Aldous Huxley (1894–1963)
Aldous Leonard Huxley was a British writer who emigrated to the Unites States. He was a member of the famous Huxley family. Best known for his novels and wide-ranging output of essays, he also published short stories, poetry, travel writing, and film stories and scripts. Through his novels and essays Huxley functioned as an examiner and sometimes critic of social mores, societal norms and ideals. While his earlier concerns might be called humanist, ultimately he became quite interested in spiritual subjects like parapsychology and philosophical mysticism, which he also wrote about. By the end of his life, Huxley was considered, in certain circles, a leader of modern thought.
…In 1938 Huxley befriended J. Krishnamurti, whose teachings he greatly admired. He also became a Vedantist in the circle of Swami Prabhavananda, and introduced Christopher Isherwood to this circle. Not long after, Huxley wrote his book on widely held spiritual values and ideas, The Perennial Philosophy, which discussed teachings of the world's great mystics.
…During the 1950s, Huxley's interest in the field of psychical research grew keener and his later works are strongly influenced by both mysticism and his experiences with the psychedelic drug mescaline, to which he was introduced by the psychiatrist Humphrey Osmond in 1953. Indeed Huxley was a pioneer of self-directed psychedelic drug use "in a search for enlightenment", famously taking 100 micrograms of LSD as he lay dying and his psychedelic drug experiences are described in the essays The Doors of Perception (the title deriving from some lines in the book The Marriage of Heaven and Hell by William Blake) and Heaven and Hell. The title of the former became the inspiration for the naming of the rock band, The Doors.

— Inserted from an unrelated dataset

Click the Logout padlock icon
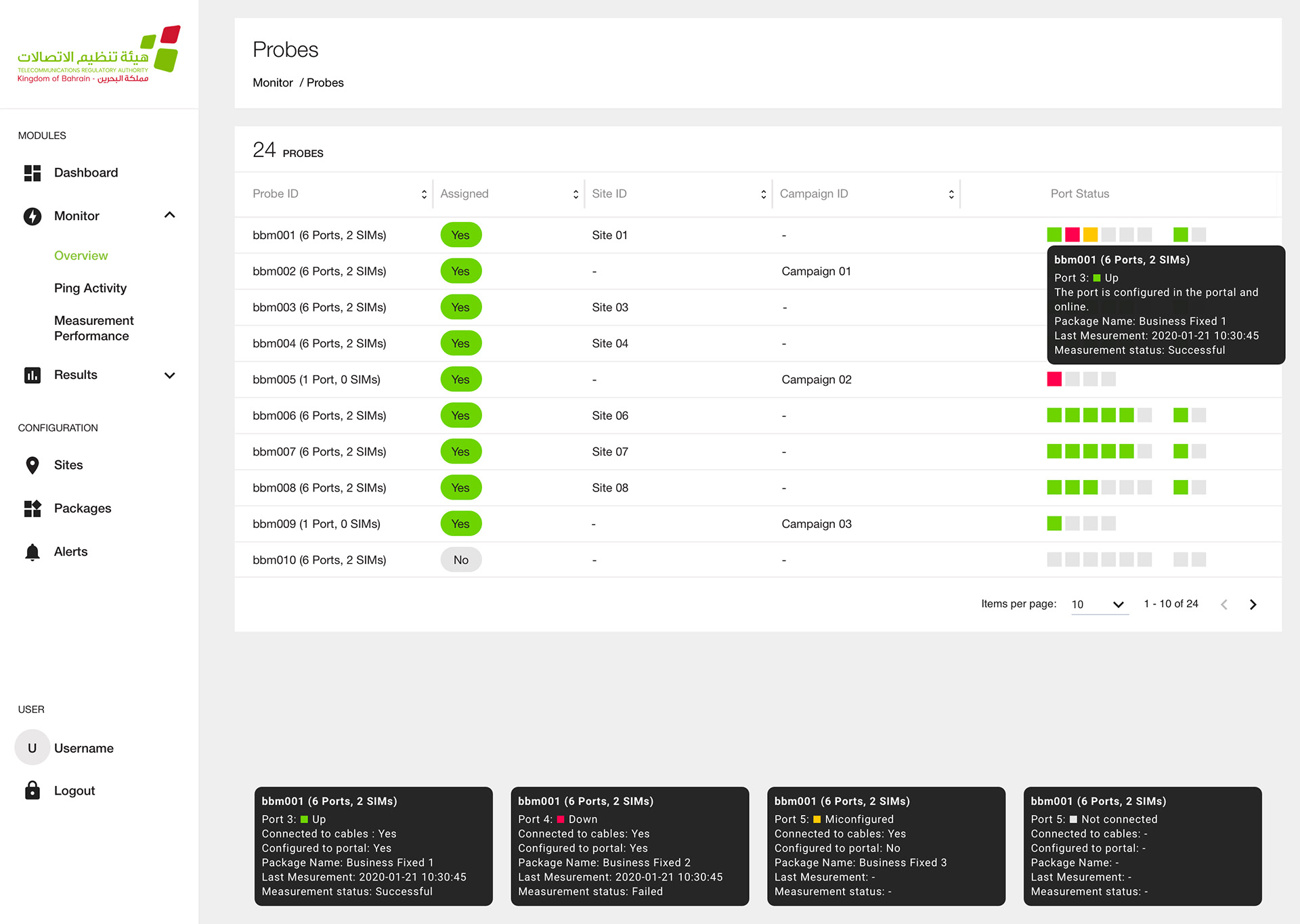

…On his deathbed, unable to speak, Huxley made a written request to his wife for "LSD, 100 µg, i.m.". According to her account of his death (in her book This Timeless Moment), she obliged with an injection at 11:45am, and again a couple of hours later. He died peacefully at 5:20 that afternoon, November 22, 1963. Media coverage of his death was overshadowed by news of the assassination of President John F. Kennedy, which occurred on the same day, as did the death of the Irish author C. S. Lewis. Huxley was unaware of Kennedy's assassination as he lay dying.